Notre imagination étant comme un orgue de Barbarie détraqué qui joue toujours autre chose que l’air indiqué, chaque fois que j’avais entendu parler de la princesse de Guermantes-Bavière, le souvenir de certaines œuvres du XVIe siècle avait commencé à chanter en moi. Il me fallait l’en dépouiller maintenant que je la voyais, en train d’offrir des bonbons glacés à un gros monsieur en frac. Certes j’étais bien loin d’en conclure qu’elle et ses invités fussent des êtres pareils aux autres. Je comprenais bien que ce qu’ils faisaient là n’était qu’un jeu, et que pour préluder aux actes de leur vie véritable (dont sans doute ce n’est pas ici qu’ils vivaient la partie importante) ils convenaient en vertu des rites ignorés de moi, ils feignaient d’offrir et de refuser des bonbons, geste dépouillé de sa signification et réglé d’avance comme le pas d’une danseuse qui tour à tour s’élève sur sa pointe et tourne autour d’une écharpe. Qui sait ? peut-être au moment où elle offrait ses bonbons, la Déesse disait-elle sur ce ton d’ironie (car je la voyais sourire) : « Voulez-vous des bonbons ? » Que m’importait ? J’aurais trouvé d’un délicieux raffinement la sécheresse voulue, à la Mérimée ou à la Meilhac, de ces mots adressés par une déesse à un demi-dieu qui, lui, savait quelles étaient les pensées sublimes que tous deux résumaient, sans doute pour le moment où ils se remettraient à vivre leur vraie vie et qui, se prêtant à ce jeu, répondait avec la même mystérieuse malice : « Oui, je veux bien une cerise. » Et j’aurais écouté ce dialogue avec la même avidité que telle scène du Mari de la Débutante, où l’absence de poésie, de grandes pensées, choses si familières pour moi et que je suppose que Meilhac eût été mille fois capable d’y mettre, me semblait à elle seule une élégance, une élégance conventionnelle, et par là d’autant plus mystérieuse et plus instructive.

– Ce gros-là, c’est le marquis de Ganançay, dit d’un air renseigné mon voisin qui avait mal entendu le nom chuchoté derrière lui.

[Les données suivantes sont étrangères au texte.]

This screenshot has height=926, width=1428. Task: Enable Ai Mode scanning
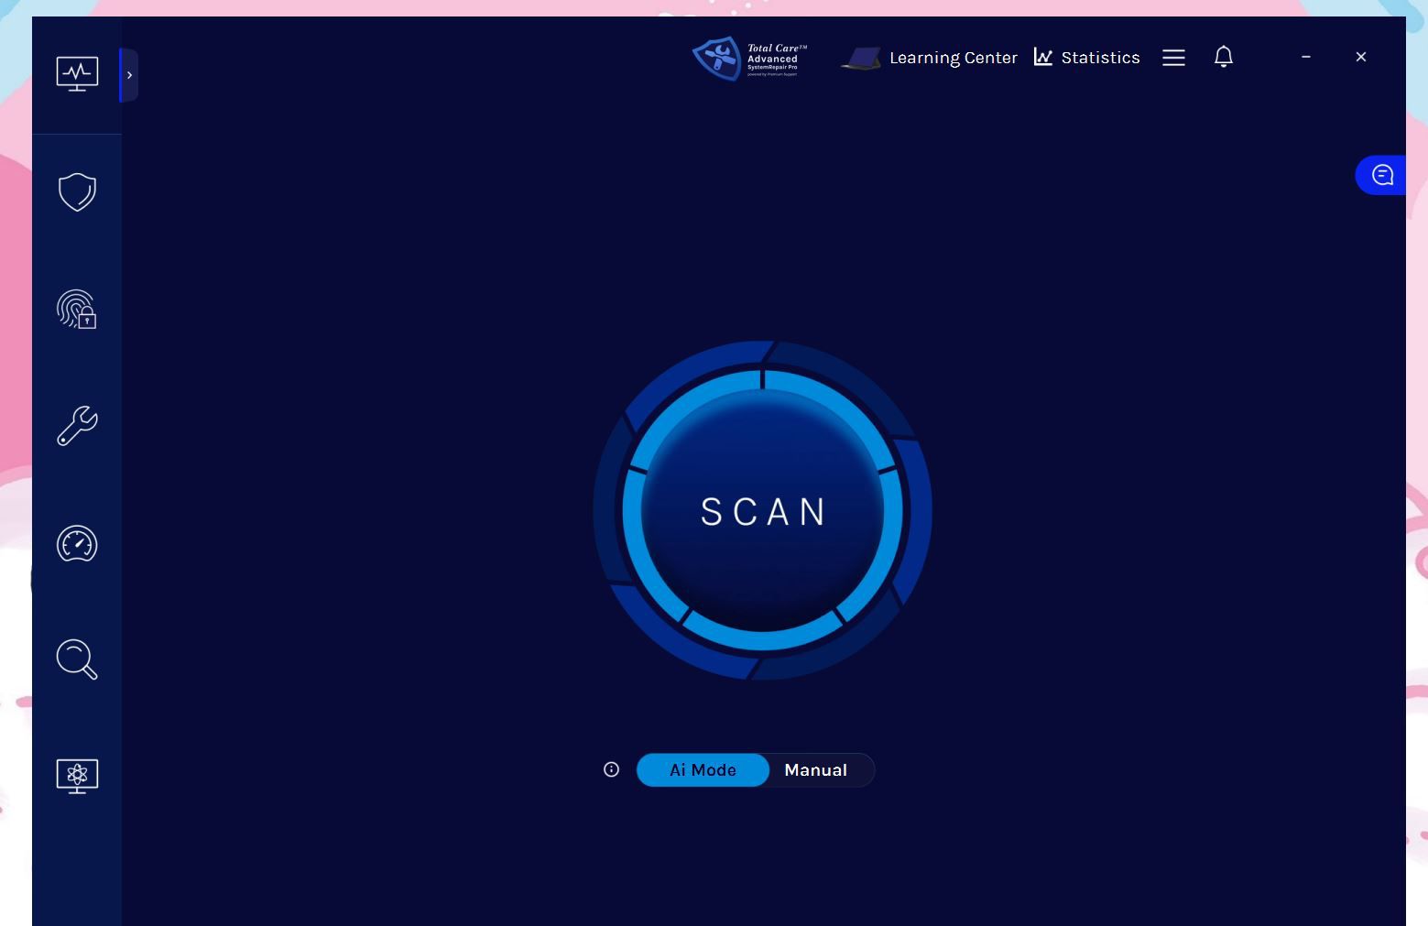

Le marquis de Palancy, le cou tendu, la figure oblique, son gros œil rond collé contre le verre du monocle, se déplaçait lentement dans l’ombre transparente et paraissait ne pas plus voir le public de l’orchestre qu’un poisson qui passe, ignorant de la foule des visiteurs curieux, derrière la cloison vitrée d’un aquarium. Par moment il s’arrêtait, vénérable, soufflant et moussu, et les spectateurs n’auraient pu dire s’il souffrait, dormait, nageait, était en train de pondre ou respirait seulement. Personne n’excitait en moi autant d’envie que lui, à cause de l’habitude qu’il avait l’air d’avoir de cette baignoire et de l’indifférence avec laquelle il laissait la princesse lui tendre des bonbons ; elle jetait alors sur lui un regard de ses beaux yeux taillés dans un diamant que semblaient bien fluidifier, à ces moments-là, l’intelligence et l’amitié, mais qui, quand ils étaient au repos, réduits à leur pure beauté matérielle, à leur seul éclat minéralogique, si le moindre réflexe les déplaçait légèrement, incendiaient la profondeur du parterre de feux inhumains, horizontaux et splendides. Cependant, parce que l’acte de Phèdre que jouait la Berma allait commencer, la princesse vint sur le devant de la baignoire ; alors, comme si elle-même était une apparition de théâtre, dans la zone différente de lumière qu’elle traversa, je vis changer non seulement la couleur mais la matière de ses parures. Et dans la baignoire asséchée, émergée, qui n’appartenait plus au monde des eaux, la princesse cessant d’être une néréide apparut enturbannée de blanc et de bleu comme quelque merveilleuse tragédienne costumée en Zaïre ou peut-être en Orosmane ; puis quand elle se fut assise au premier rang, je vis que le doux nid d’alcyon qui protégeait tendrement la nacre rose de ses joues était, douillet, éclatant et velouté, un immense oiseau de paradis.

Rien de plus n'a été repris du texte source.